### TASK GOAL
Reproduce verbatim the records from the line containing "750x672 pixels." through the end of the records, and omit the pictures.

### STORED DATA
Start

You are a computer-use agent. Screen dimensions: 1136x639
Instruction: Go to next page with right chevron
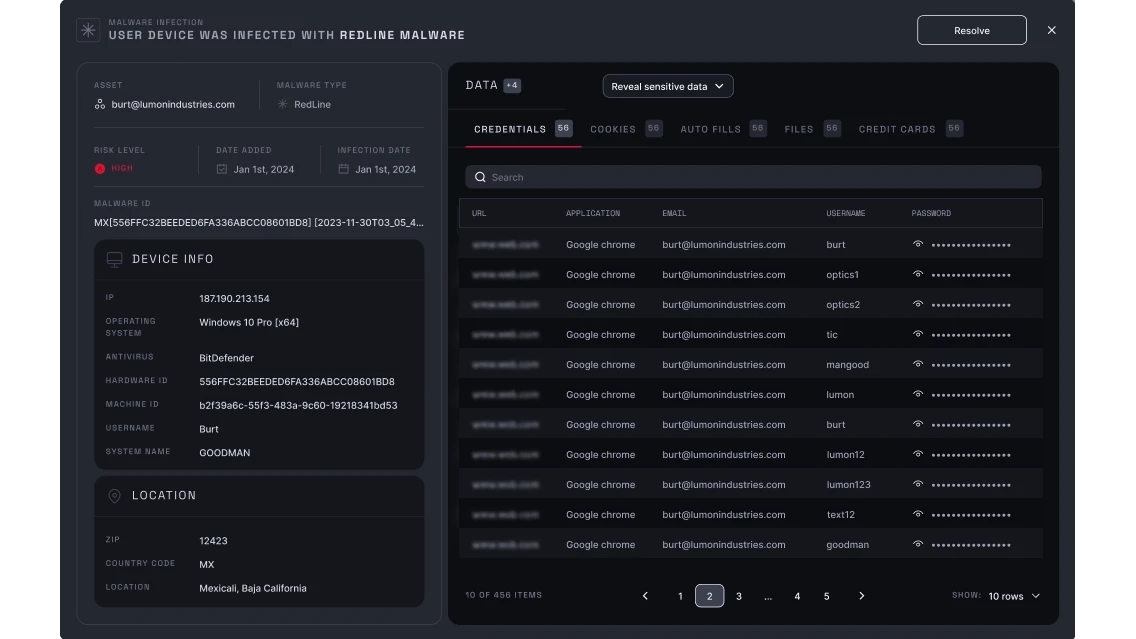pyautogui.click(x=862, y=596)
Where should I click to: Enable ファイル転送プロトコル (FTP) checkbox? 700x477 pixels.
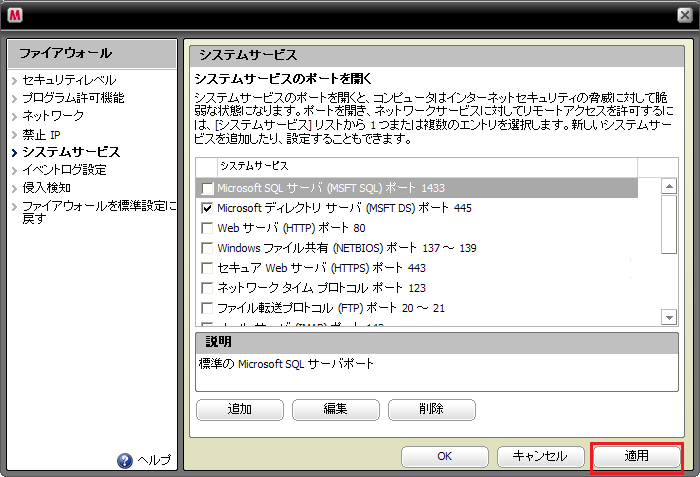[x=208, y=308]
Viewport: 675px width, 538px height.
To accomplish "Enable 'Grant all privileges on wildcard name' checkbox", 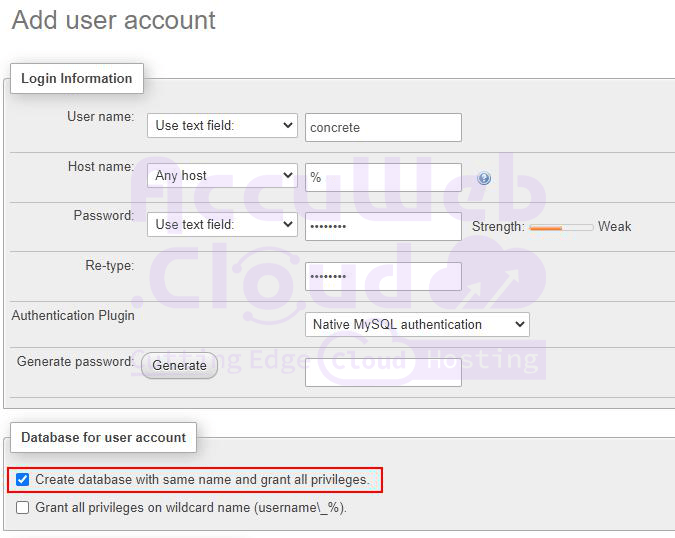I will [x=23, y=508].
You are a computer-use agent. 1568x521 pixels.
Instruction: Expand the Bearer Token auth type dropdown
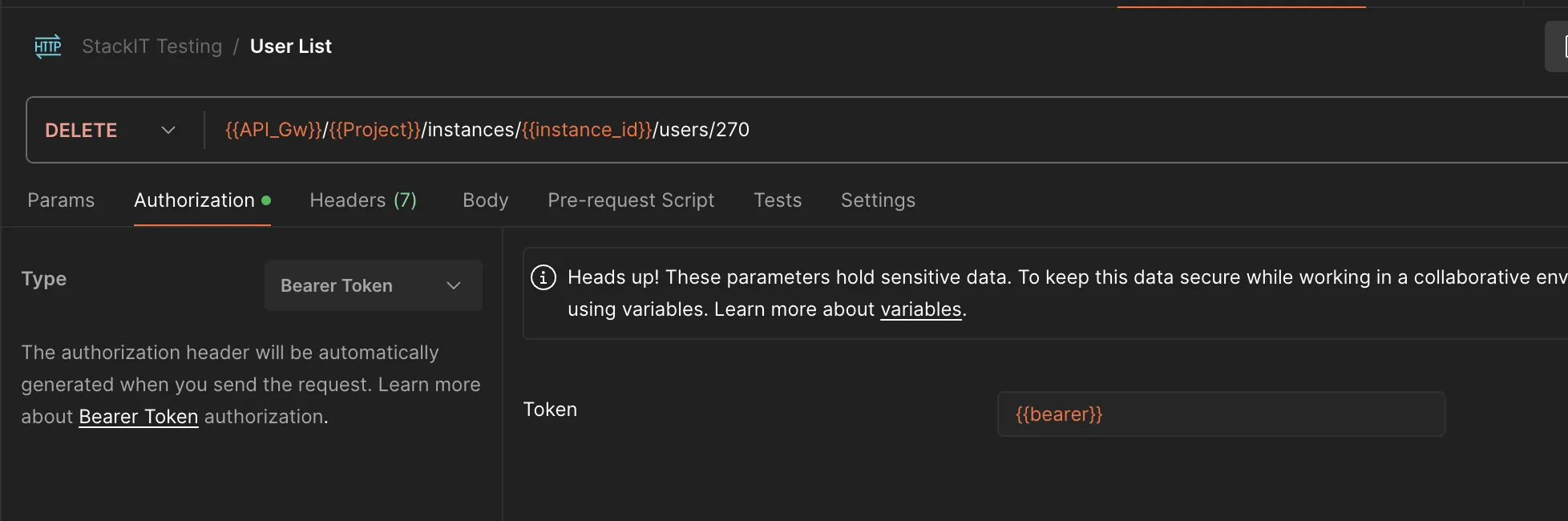click(373, 285)
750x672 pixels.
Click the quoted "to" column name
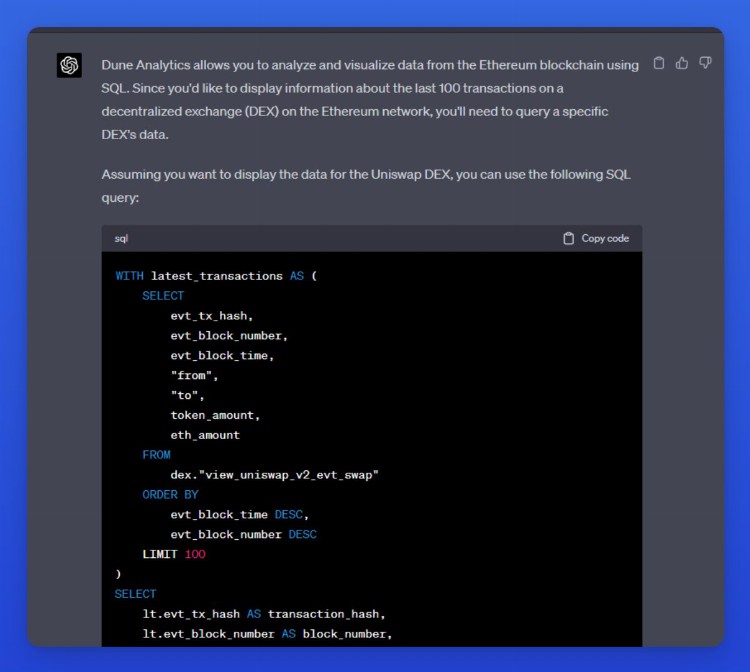187,395
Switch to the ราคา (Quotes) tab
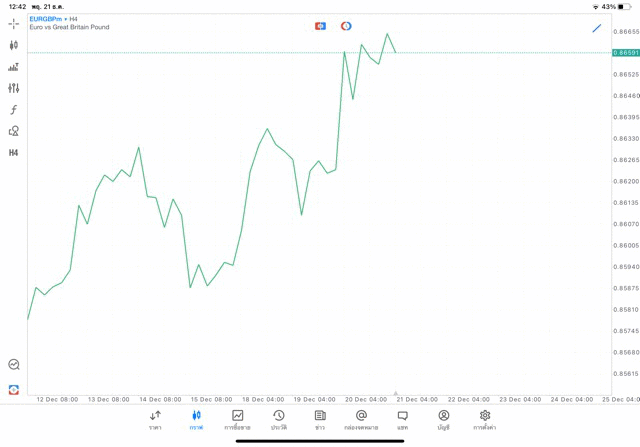The width and height of the screenshot is (640, 447). tap(155, 420)
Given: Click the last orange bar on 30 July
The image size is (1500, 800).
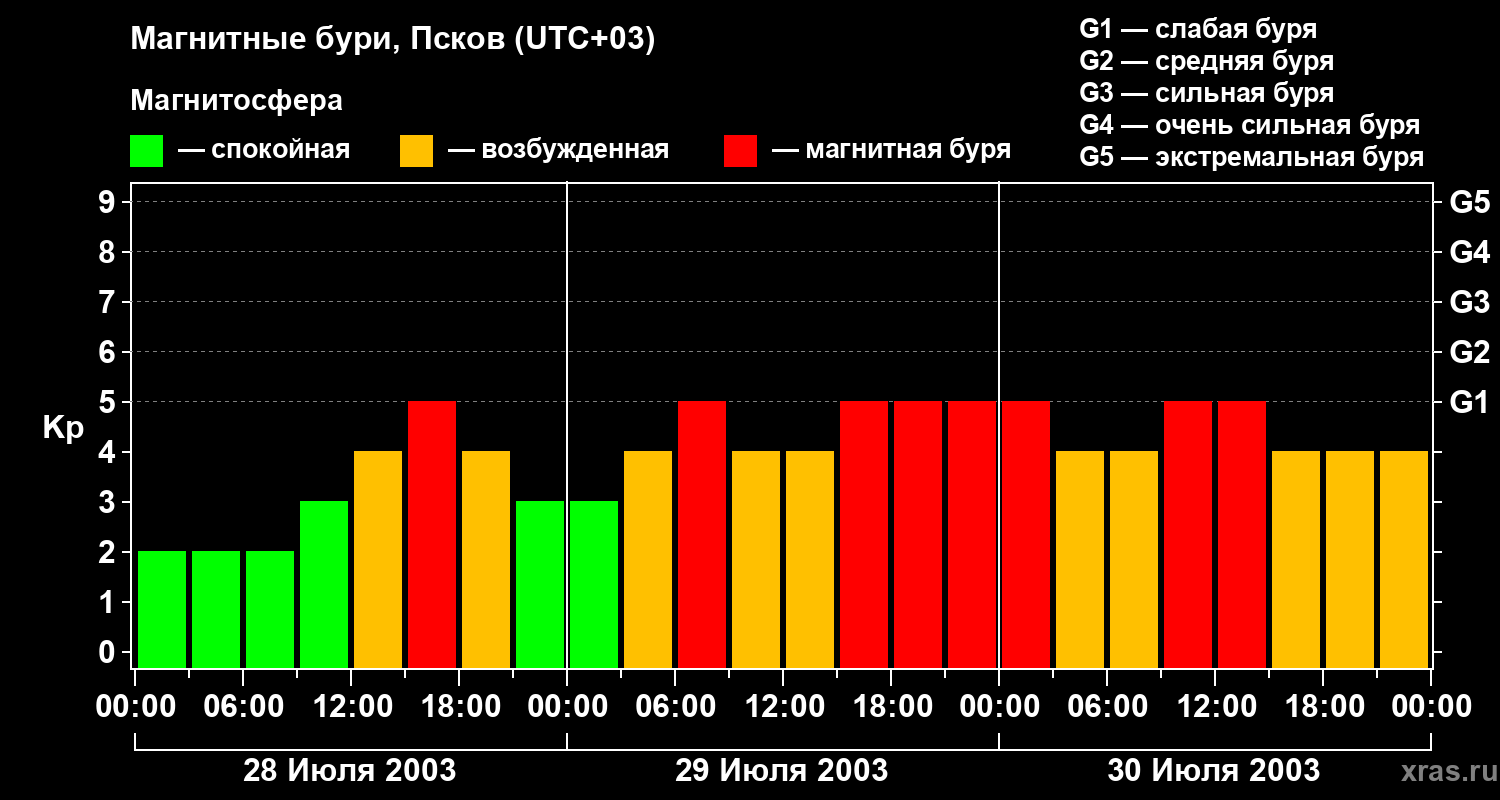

End

### THE COMPLETED TASK
750x672 pixels.
Click the quoted "to" column name
187,395
Switch to the ราคา (Quotes) tab
The width and height of the screenshot is (640, 447). tap(155, 420)
Given: Click the last orange bar on 30 July
The image size is (1500, 800).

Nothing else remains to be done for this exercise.